Attuale, emozionante e girato molto bene. Così si potrebbe definire Disconnect, primo lungometraggio del regista statunitense Henry Alex Rubin. La pellicola esplora gli effetti distruttivi di internet in un dramma sociale supportato da un cast di brillanti attori come Jason Bateman (Juno), Hope Davis (American Splendor) e Alexander Skarsgard (True Blood, Melancholia). Il regista era stato precedentemente candidato all’Oscar per il suo documentario Munderball, sulle Paraolimpiadi. Insieme allo sceneggiatore Andrew Stern, Rubin ha confezionato un film coinvolgente ed intelligente che fin da subito scaraventa lo spettatore all’interno del dramma familiare e personale attraverso le storie. Al centro vi sono un ragazzo (Jonah Bobo) vittima del cyber bullismo; una coppia (Alexander Skarsgard e Paula Patton) alle prese con un hacker che fa leva sul loro dolore per la perdita del figlio; un’ambiziosa reporter (Andrea Riseborough) che decide di curare un servizio sui ragazzi protagonisti di un sito pornografico, salvo poi invaghirsi di uno di questi, il prorompente Kyle (Max Thieriot). Un dramma avvincente su adulti ed adolescenti distrutti dall’abuso di Internet.

Jason Bateman e Hope Davis in Disconnect

Jason Bateman e Hope Davis in Disconnect

Da mesi leggiamo sui giornali le storie di giovani vittime delle angherie dei propri coetanei,che in più occasioni, per una foto su Facebook o roba simile, si sono tolti la vita. Questo film prova a spiegare, senza approfondire troppo, come questo possa accadere ed il ruolo di internet nelle nostre vite. Che siano una chatroom, Facebook, un cellulare o dei siti web, internet è costellato di pericoli. Nel film, il regista ci illustra, anche in modo molto violento, come il web sia diventato un mezzo attraverso il quale gli sciacalli riescono a manipolare le persone più vulnerabili, mettendoli al corrente dei loro segreti più intimi.

La sceneggiatura fa leva sulla paura della tecnologia e di un sistema che, seppur apparentemente regolato da password, non riesce a garantire la privacy degli utenti. Difficile immaginare che ci siano persone ancora inconsapevoli di questi pericoli ma di certo Disconnect crea grande suspense nonostante le sue ovvie osservazioni sulla tecnologia e la società. Quand’anche il tema avrebbe potuto rivelarsi una paranoia da talk show, Rubin evita questo rischio ricorrendo ad un tono sobrio e paziente che permette agli attori di fare la loro parte con la convinzione necessaria. Fin da subito con i titoli di apertura sulle note della bellissima Sail degli Awolnation, la pellicola si presenta molto accattivante e sofferta, catapultandoci nel mondo del sesso a pagamento.

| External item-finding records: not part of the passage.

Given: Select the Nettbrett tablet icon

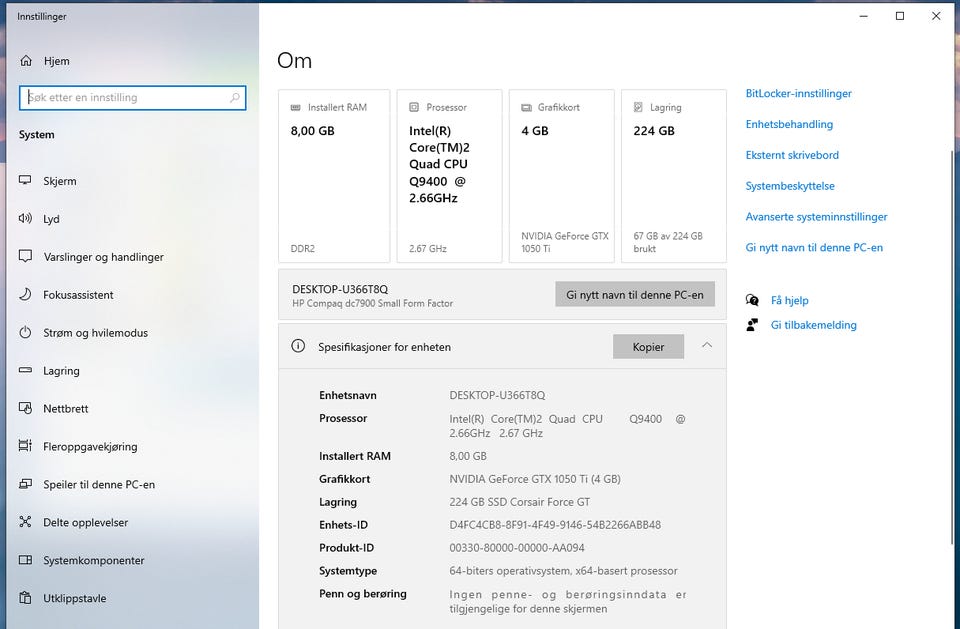Looking at the screenshot, I should [25, 409].
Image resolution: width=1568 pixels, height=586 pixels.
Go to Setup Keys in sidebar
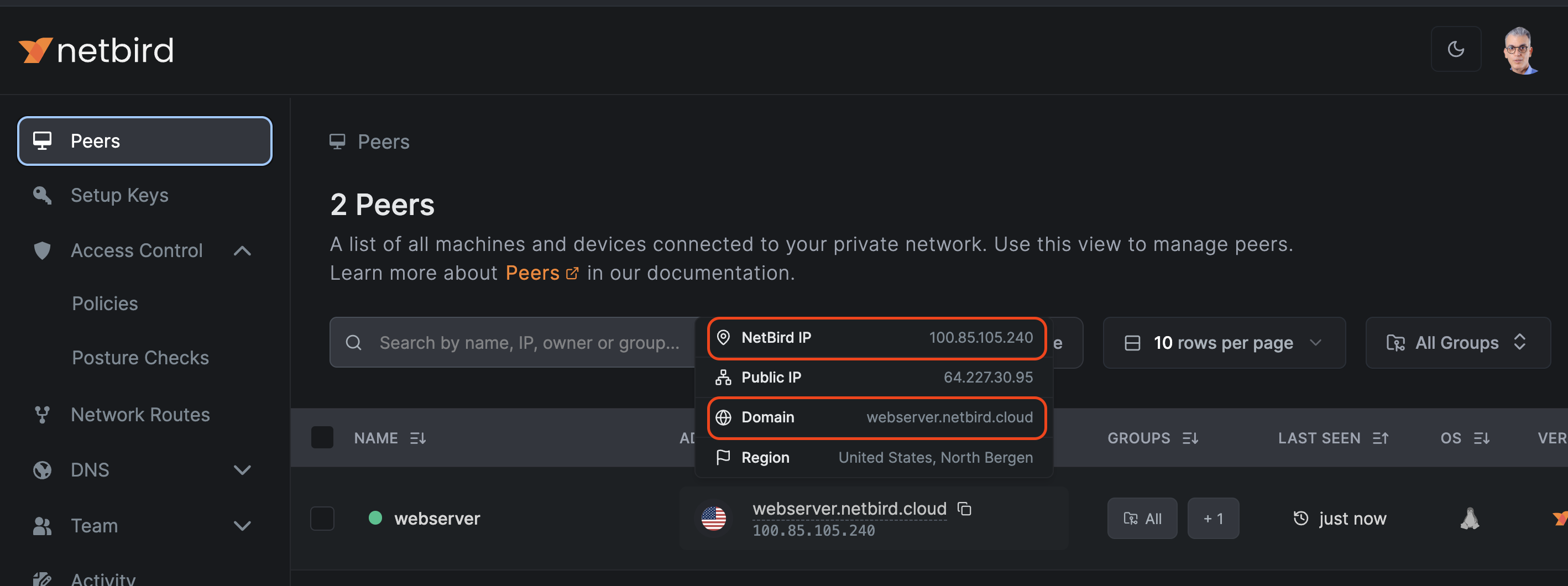click(119, 195)
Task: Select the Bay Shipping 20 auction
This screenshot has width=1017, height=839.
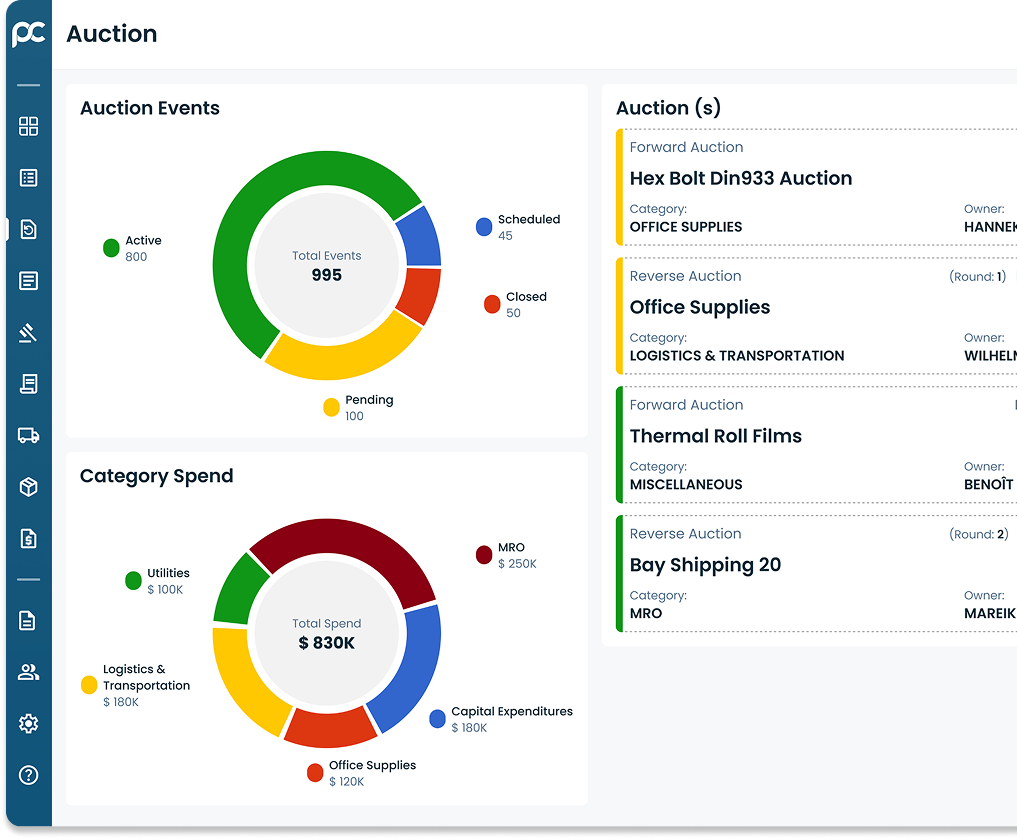Action: (x=705, y=566)
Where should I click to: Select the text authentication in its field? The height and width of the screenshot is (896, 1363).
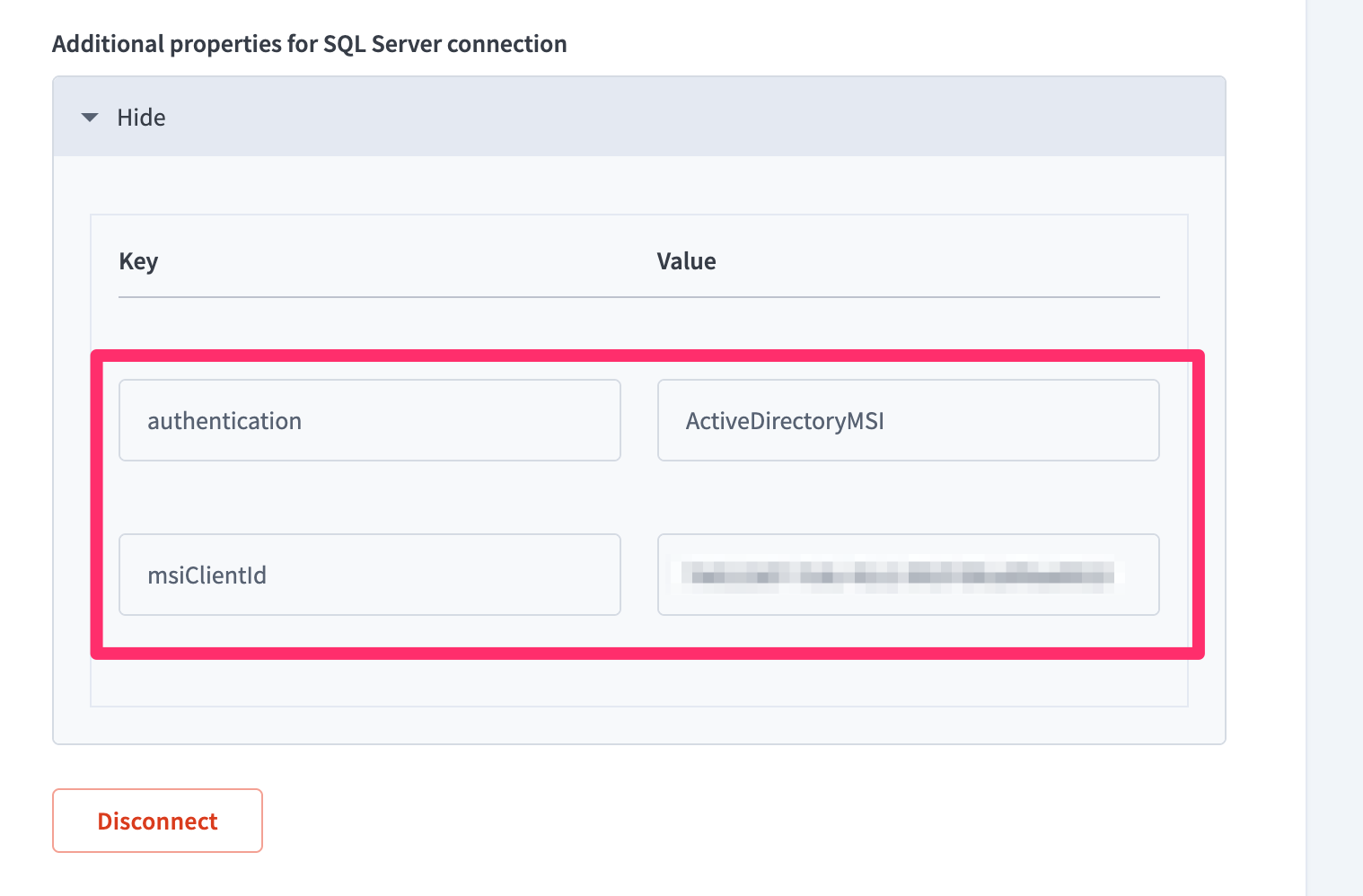tap(224, 420)
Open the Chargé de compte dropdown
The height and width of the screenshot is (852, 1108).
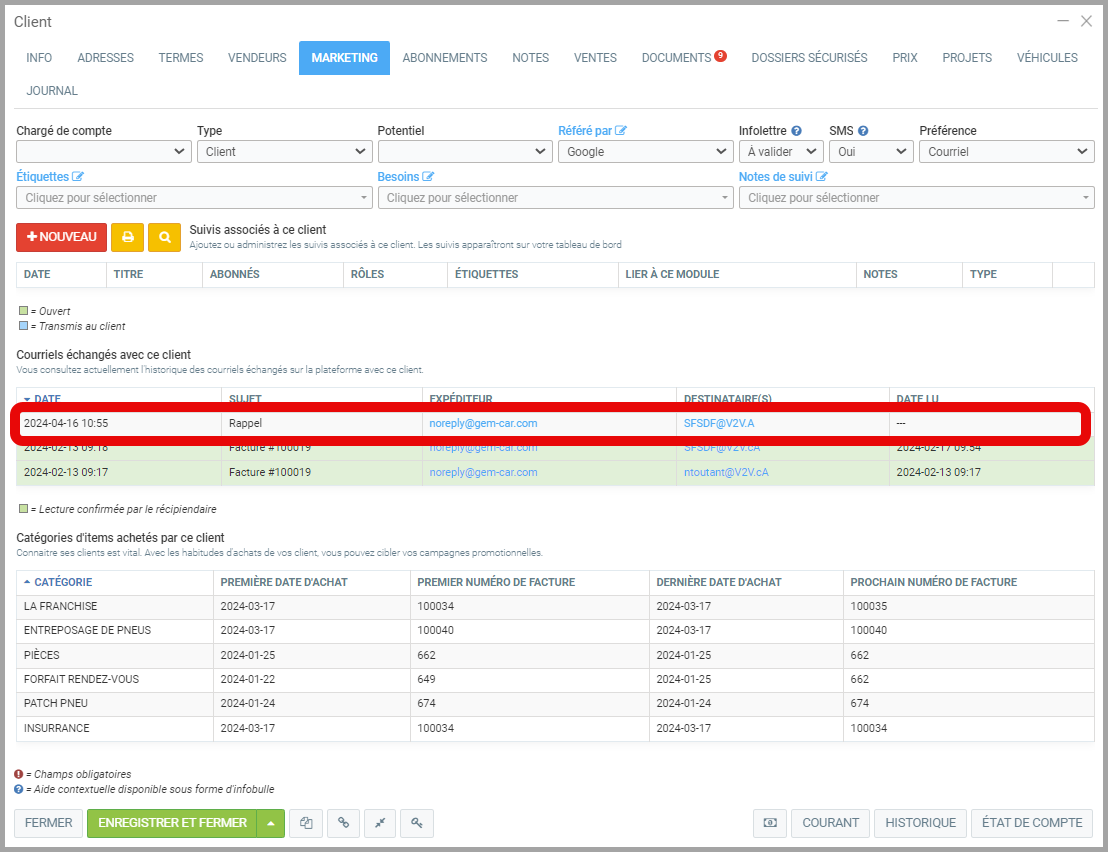pyautogui.click(x=103, y=152)
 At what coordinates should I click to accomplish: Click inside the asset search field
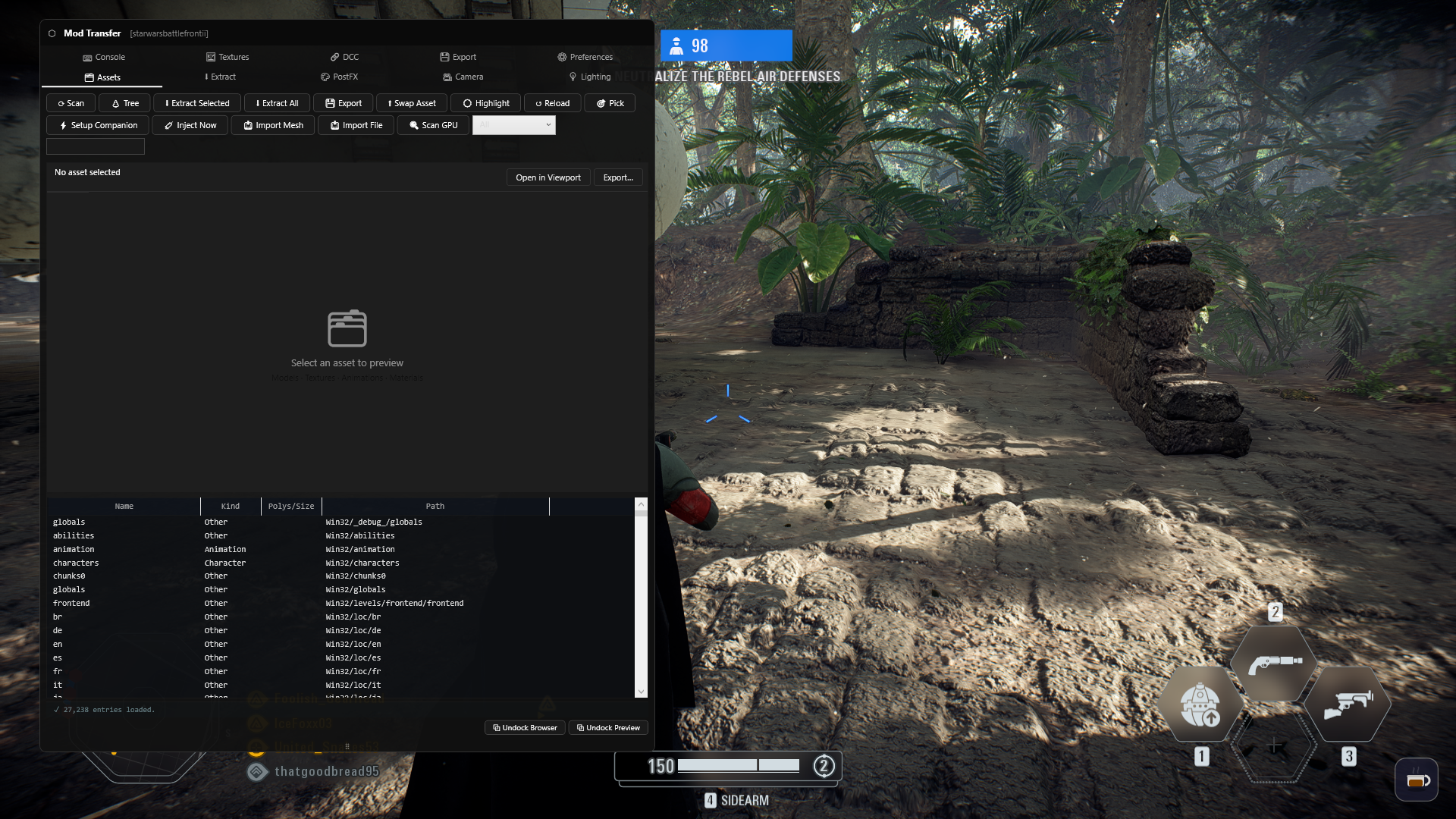(95, 146)
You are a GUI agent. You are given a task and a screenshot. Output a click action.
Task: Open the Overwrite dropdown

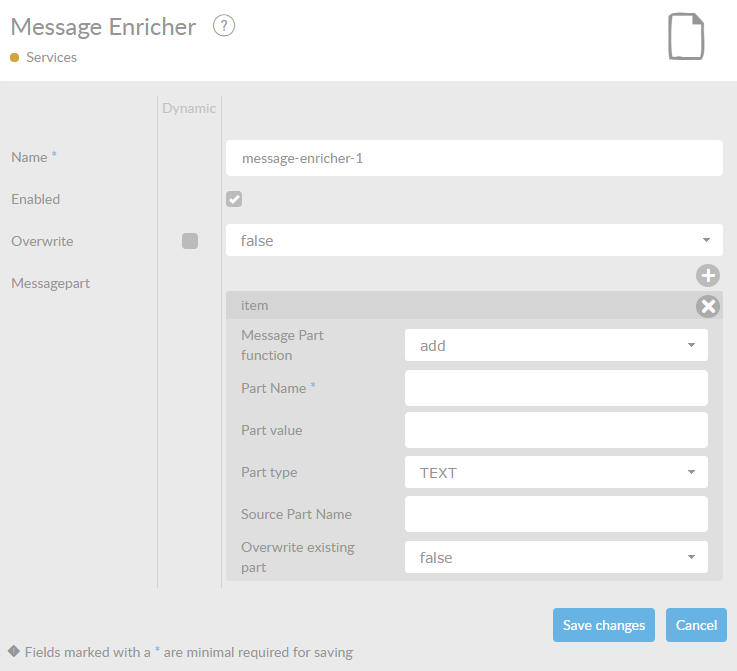(x=474, y=240)
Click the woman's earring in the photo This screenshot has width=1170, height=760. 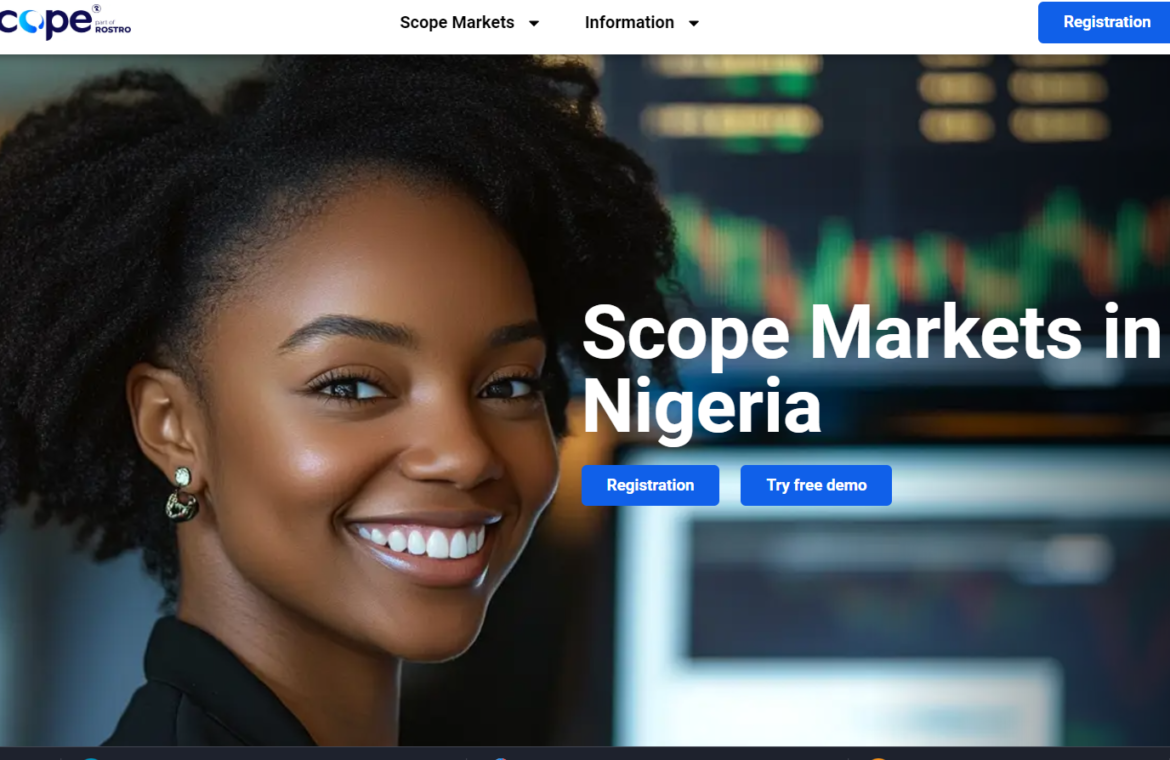click(181, 494)
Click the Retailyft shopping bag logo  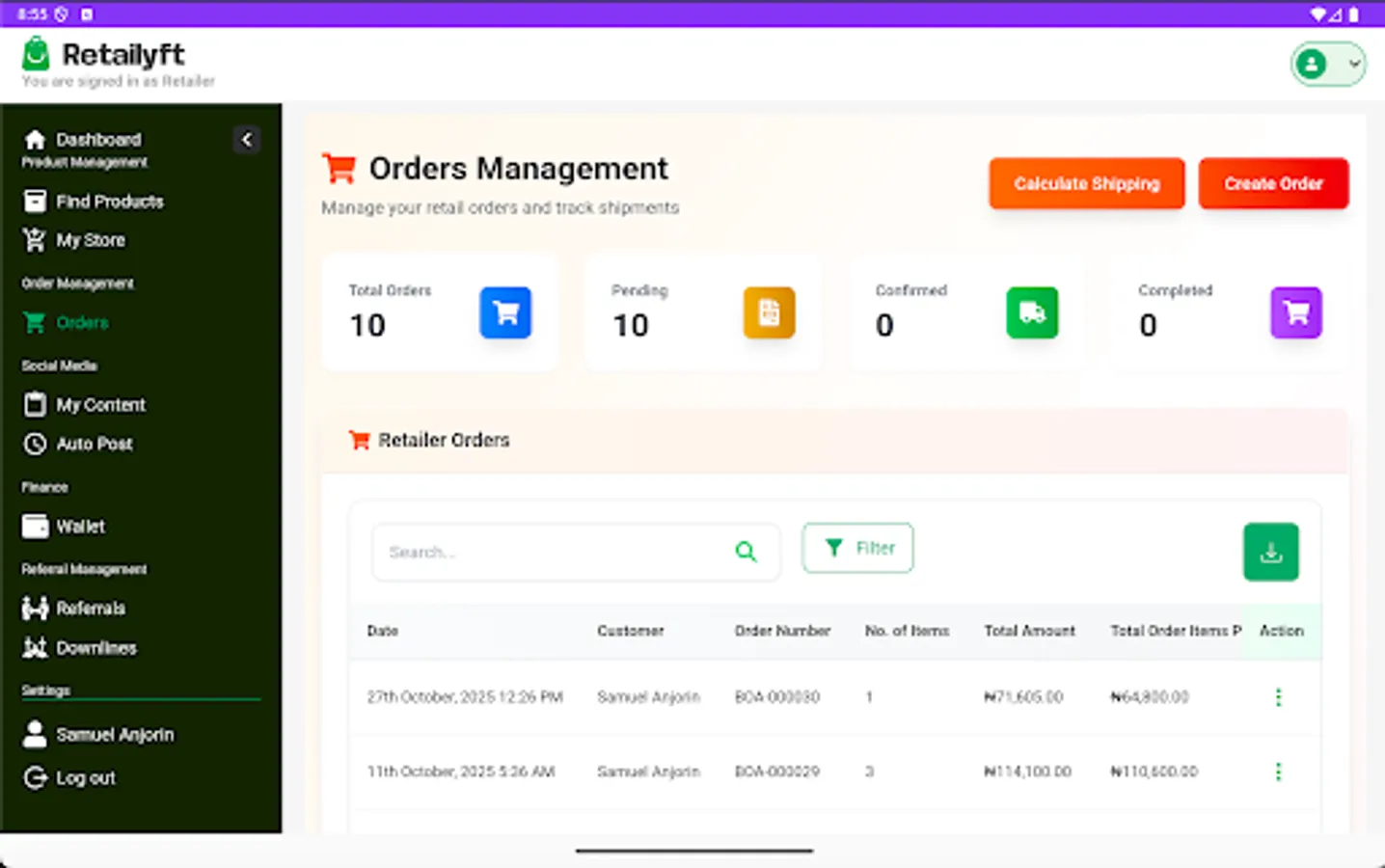[36, 52]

Davvero toccante l’interpretazione di Bateman che, dopo aver esplorato il lato comico di internet nella commedia Io Sono Tu, è qui un avvocato il cui figlio è un teenager introverso che, a seguito di un episodio di cyber bullismo, tenterà di togliersi la vita. Molto intense le sequenze che lo vedono affrontare il duro colpo della verità. L’ottimo lavoro di due giovani attori come Jonah Bobo e Colin Ford (uno dei due bulli) sottolinea come la solitudine, specialmente in tenera età, possa risultare in delle cattive azioni, mettendo in discussione la linea di confine tra vittima e carnefice. Sebbene molti dei protagonisti del film appaiano piuttosto stereotipati e le loro vicende talvolta prevedibili, Disconnect è un film riuscito poiché rievoca in modo convincente la repressione e l’alienazione del Web. Nonostante non vi sia paragone con modelli del cinema insuperabili come Quelle due di William Wyler o Gioventù Bruciata di Nicholas Ray, Disconnect è perfettamente calato nel reale, fotografando, che ci piaccia o no, il nostro presente e, forse, anche il nostro futuro. Dopotutto, Disconnect vuole dirci proprio questo: il Web non fa male alle persone, le persone feriscono altre persone. Dunque il problema risiede più negli utenti che nella tecnologia stessa.